Wielrennen: de zwaarste etappe voor wielrennen - Dat is de titel van een reportage die ARD gisteren uitzond als onderdeel van de sportshow en die nu beschikbaar is in de mediatheek voor iedereen die de datum heeft gemist. [Koppeling]
In de 30 minuten durende reportage legt Hajo Seppelt, die na het vaak kritiekloze grote sportevenement van de zomer terugkeert op het scherm, met enige pathos uit voor welke gigantische opgave de wielersport momenteel staat. En de geneigde kijker wordt nooit moe om op een of ander moment te glimlachen. Als dan bijvoorbeeld a vertegenwoordiger Uit onderzoek blijkt dat 51 procent van alle respondenten vindt dat wielrennen weer op de publieke televisie uitgezonden moet worden. Ook al geven de respondenten aan dat andere sporten niet minder last hebben van het dopingprobleem.
De post heeft een muffe nasmaak. Het is eigenlijk goed dat Marcel Kittel en John Degenkolb hun zegje doen en hun houding tegen doping bevestigen, dat de recente successen van Duitse professionals worden geëerd. Ook de verwijzing naar onbeantwoorde interviewverzoeken van voormalige sterren als Jan Ullrich, Erik Zabel en Rolf Aldag is goed. Maar wat dachten Seppelt en Co.? Dat juist die mensen op wie de publieke omroepen, zij het niet altijd onterecht, jarenlang hun wrok hebben geuit, nu bereid zijn stelling te nemen?
Seppelt kan echter opstaan Experts steun - zoals Antoine Vayer uit Frankrijk, die hun eeuwige mantra van vuil fietsen mag herhalen, vooral als het om Tourwinnaars gaat; om er bijna in één adem op te wijzen dat steeds meer sporters ook in andere sporten positief testen. Het is dus bijna een kanttekening wanneer het rapport wijst op de voortrekkersrol van de wielersport als het gaat om uitgebreide tests.
De recente gevallen van Walentin Iglinsky en Matteo Rabottini hebben aangetoond dat er nog steeds mensen in de wielersport zijn die hun toevlucht nemen tot doping. De zeker terechte verwijzing in het artikel naar doping met GW1516 gaat ook in die richting. Waarom de geteste atleten voornamelijk onbekende atleten uit Zuid-Amerika zijn, wordt echter niet in twijfel getrokken. Men is eerder tevreden met het tonen van de nabijheid van de onafhankelijke onderzoekscommissie, die licht moet werpen op de rol van de UCI in de dopingzaken uit het verleden, bij de wereldwielerbond.

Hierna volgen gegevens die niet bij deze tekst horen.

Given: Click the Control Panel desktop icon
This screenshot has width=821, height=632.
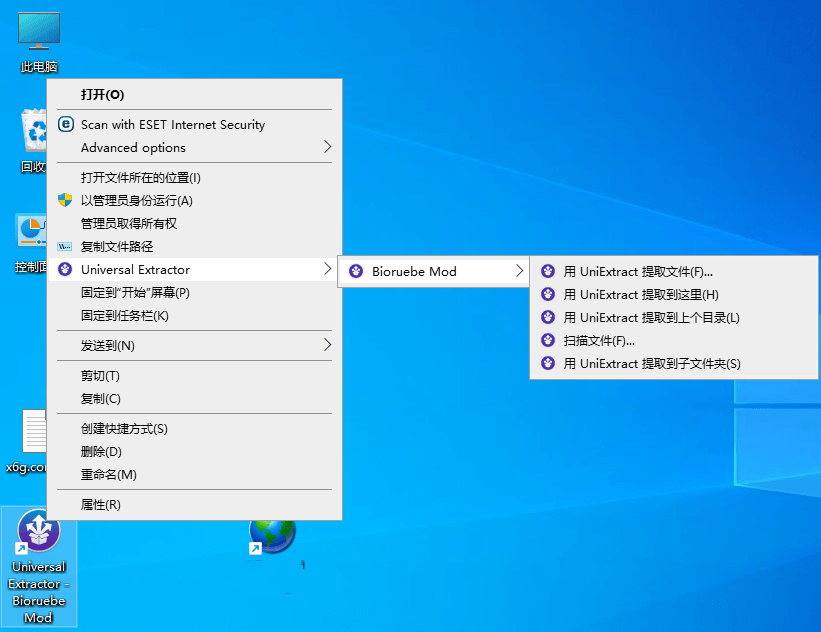Looking at the screenshot, I should click(x=31, y=232).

Het hele halfuur lang blijft de indruk bestaan dat de publieke omroepen het wielrennen weer op willen pakken, maar verstrikt raken in hun eigen, veelal eenzijdige berichtgeving van de afgelopen jaren. Als je het wielrennen een kans geeft op ARD en ZDF, zou dat een goed teken zijn. Men moet dan echter ook proberen te leren van de eigen fouten en de eenzijdigheid van de berichtgeving aan de kant schuiven. De laatste opmerking geeft in ieder geval hoop: “Het wielrennen heeft een lange weg afgelegd in zijn moeilijkste fase, de strijd om geloofwaardigheid”, het zegt. En hoewel de strijd nog lang niet gewonnen is, zou dat wel zo moeten zijn wake-up call, zoals UCI-voorzitter Brian Cookson de berichtgeving omschrijft, blijf niet gefocust op slechts één punt van kritiek.